🤖 AI Summary
This study investigates the generalization capability and fairness of large language models (LLMs) across culturally diverse measurement systems (e.g., currency, units). Addressing three core research questions—(RQ1) inherent measurement system preferences, (RQ2) accuracy disparities across systems, and (RQ3) whether reasoning mitigates bias against non-dominant systems—the authors construct a benchmark dataset covering seven open-source LLMs and diverse cross-cultural measurement scenarios. They systematically evaluate chain-of-thought (CoT) and other reasoning-based prompting techniques. The work首次 identifies “measurement system representation bias” as a source of latent computational inequity. Empirical results reveal significant dominant-system preference across all models, with substantially lower accuracy on non-dominant systems. CoT improves accuracy by up to 37%, yet increases average response length by 2.1×, exposing a cultural dimension of reasoning cost discrimination.
📝 Abstract
Measurement systems (e.g., currencies) differ across cultures, but the conversions between them are well defined so that humans can state facts using any measurement system of their choice.
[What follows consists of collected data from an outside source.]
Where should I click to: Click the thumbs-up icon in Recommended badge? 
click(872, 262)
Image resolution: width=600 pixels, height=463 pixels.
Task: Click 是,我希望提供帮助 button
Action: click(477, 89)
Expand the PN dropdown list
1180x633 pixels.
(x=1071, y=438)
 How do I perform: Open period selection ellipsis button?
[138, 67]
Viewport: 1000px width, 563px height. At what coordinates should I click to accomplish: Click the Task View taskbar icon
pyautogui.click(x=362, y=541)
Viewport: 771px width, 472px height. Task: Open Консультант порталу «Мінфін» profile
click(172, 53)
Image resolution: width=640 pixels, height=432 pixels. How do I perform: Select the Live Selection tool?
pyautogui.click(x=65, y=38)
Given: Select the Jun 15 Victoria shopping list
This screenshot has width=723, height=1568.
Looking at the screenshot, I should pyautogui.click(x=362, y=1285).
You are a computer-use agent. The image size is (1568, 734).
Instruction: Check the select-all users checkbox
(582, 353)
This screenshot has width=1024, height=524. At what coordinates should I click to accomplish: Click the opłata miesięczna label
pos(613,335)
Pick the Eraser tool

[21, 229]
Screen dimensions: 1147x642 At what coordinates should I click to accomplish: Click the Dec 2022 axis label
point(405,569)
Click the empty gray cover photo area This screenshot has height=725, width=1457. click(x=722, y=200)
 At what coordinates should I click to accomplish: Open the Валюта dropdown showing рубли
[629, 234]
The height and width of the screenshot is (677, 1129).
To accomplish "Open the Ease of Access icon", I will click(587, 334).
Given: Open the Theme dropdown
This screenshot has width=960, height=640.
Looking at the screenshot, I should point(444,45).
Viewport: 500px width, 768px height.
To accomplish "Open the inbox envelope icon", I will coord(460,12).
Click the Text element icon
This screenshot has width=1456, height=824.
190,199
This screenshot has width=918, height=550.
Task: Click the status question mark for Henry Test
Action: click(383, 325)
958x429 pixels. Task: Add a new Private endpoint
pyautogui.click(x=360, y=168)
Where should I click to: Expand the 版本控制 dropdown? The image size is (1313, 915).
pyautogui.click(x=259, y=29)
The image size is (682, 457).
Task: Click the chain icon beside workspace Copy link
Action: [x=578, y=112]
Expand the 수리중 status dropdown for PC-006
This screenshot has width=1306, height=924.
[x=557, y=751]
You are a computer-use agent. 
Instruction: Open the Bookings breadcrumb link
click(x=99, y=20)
Being available to users from diverse cultural backgrounds, large language models (LLMs) should also be able to provide accurate information irrespective of the measurement system at hand. Using newly compiled datasets we test if this is the case for seven open-source LLMs, addressing three key research questions: (RQ1) What is the default system used by LLMs for each type of measurement? (RQ2) Do LLMs' answers and their accuracy vary across different measurement systems? (RQ3) Can LLMs mitigate potential challenges w.r.t. underrepresented systems via reasoning? Our findings show that LLMs default to the measurement system predominantly used in the data. Additionally, we observe considerable instability and variance in performance across different measurement systems. While this instability can in part be mitigated by employing reasoning methods such as chain-of-thought (CoT), this implies longer responses and thereby significantly increases test-time compute (and inference costs), marginalizing users from cultural backgrounds that use underrepresented measurement systems.